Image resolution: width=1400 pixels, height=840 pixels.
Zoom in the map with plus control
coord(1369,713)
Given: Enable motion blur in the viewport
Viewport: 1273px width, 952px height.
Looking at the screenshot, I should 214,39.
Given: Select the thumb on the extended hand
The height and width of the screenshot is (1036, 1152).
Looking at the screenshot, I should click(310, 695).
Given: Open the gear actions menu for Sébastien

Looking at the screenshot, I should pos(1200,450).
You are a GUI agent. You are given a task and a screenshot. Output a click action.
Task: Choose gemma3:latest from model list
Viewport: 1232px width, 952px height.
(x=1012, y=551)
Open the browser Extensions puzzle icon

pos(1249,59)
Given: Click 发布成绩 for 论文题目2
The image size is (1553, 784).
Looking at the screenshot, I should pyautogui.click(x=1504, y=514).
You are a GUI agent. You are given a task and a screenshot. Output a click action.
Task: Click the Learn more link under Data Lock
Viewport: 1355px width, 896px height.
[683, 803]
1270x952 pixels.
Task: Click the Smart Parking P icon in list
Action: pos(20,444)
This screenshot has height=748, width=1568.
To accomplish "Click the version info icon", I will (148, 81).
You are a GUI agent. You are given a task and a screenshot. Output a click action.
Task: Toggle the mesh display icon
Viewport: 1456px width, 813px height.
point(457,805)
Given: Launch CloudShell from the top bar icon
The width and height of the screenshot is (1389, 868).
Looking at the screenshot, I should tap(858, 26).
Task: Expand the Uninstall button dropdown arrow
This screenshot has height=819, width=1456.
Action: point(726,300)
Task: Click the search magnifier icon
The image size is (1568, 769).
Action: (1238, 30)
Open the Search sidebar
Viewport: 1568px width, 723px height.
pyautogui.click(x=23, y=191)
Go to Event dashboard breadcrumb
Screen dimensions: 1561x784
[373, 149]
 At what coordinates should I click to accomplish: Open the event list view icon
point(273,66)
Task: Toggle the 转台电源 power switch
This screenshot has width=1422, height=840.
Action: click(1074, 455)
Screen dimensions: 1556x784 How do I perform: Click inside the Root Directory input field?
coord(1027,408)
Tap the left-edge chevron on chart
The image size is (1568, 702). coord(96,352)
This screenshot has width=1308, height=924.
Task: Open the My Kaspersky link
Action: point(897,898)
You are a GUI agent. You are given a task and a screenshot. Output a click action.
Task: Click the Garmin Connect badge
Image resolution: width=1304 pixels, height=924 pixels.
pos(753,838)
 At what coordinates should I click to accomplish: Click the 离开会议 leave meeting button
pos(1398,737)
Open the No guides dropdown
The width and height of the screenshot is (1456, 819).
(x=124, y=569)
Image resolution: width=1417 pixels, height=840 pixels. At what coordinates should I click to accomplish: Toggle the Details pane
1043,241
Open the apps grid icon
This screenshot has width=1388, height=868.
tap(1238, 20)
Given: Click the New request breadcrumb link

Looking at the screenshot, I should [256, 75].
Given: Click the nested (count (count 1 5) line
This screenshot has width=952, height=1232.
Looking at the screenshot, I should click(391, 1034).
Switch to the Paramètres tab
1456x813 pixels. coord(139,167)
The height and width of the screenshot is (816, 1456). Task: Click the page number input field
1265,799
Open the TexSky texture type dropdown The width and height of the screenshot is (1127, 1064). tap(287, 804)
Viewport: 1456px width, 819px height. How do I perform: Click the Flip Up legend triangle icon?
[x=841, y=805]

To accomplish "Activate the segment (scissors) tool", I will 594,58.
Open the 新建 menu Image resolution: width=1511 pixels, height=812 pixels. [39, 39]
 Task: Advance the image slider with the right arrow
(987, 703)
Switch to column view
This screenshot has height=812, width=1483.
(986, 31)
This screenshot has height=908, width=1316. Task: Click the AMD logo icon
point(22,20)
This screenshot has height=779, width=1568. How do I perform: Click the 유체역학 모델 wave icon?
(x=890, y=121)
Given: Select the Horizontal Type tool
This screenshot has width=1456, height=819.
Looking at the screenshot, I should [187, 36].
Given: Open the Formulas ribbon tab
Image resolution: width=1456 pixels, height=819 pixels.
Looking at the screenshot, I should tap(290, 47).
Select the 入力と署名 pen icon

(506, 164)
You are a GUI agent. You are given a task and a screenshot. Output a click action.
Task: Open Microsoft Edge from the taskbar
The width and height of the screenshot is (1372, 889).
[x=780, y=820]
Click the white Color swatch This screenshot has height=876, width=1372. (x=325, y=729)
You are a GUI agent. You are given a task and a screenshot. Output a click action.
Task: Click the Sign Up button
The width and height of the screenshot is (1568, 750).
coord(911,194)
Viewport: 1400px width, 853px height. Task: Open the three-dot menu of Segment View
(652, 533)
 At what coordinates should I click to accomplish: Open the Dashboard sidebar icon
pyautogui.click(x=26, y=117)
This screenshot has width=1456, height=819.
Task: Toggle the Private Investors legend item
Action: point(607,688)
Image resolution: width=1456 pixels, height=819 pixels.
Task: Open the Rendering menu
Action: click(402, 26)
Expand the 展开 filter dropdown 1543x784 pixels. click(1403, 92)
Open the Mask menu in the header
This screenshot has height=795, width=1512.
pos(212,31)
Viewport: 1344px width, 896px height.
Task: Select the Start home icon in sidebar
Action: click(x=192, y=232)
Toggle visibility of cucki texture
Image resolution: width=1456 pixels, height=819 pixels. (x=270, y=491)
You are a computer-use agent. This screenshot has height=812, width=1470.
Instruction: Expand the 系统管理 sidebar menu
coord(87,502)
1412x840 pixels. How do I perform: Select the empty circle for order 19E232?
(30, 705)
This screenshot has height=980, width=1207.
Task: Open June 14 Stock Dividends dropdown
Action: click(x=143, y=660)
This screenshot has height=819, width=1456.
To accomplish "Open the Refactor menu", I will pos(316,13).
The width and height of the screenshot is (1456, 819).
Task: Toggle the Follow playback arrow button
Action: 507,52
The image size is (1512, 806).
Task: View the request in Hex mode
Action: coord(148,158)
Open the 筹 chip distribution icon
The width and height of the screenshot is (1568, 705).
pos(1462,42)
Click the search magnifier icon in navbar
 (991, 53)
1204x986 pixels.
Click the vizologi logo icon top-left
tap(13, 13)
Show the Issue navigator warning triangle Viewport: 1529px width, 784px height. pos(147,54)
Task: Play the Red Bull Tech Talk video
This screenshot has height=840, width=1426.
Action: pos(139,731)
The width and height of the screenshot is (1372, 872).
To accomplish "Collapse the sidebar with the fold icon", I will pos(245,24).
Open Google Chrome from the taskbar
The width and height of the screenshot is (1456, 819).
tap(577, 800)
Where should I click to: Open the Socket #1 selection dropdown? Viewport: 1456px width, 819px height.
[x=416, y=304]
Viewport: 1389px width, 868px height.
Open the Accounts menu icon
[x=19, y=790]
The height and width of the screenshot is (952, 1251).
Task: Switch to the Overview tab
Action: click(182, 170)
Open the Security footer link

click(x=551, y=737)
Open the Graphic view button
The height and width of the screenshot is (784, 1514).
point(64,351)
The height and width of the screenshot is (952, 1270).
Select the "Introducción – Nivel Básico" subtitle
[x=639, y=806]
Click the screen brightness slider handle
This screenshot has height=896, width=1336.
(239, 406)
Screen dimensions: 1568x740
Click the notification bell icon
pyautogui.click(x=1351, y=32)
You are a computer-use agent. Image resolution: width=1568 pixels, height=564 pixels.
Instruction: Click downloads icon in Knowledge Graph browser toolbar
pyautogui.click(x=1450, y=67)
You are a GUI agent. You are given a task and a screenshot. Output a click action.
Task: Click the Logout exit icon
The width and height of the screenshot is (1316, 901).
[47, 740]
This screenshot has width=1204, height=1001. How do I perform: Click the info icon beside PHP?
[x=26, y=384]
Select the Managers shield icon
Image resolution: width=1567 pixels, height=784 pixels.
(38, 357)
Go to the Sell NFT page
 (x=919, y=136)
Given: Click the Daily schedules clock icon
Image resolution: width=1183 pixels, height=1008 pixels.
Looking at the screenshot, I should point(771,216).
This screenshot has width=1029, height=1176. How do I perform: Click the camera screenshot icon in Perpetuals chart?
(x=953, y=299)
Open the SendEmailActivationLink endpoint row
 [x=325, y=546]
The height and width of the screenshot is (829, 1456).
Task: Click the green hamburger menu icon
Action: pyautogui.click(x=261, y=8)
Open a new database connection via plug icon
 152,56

________________

*About this task*
Using the material above, report each line where "from" occurs.

*Your solution*
Task: Choose gemma3:latest from model list
Given: Launch CloudShell from the top bar icon
Task: Open Microsoft Edge from the taskbar
Open Google Chrome from the taskbar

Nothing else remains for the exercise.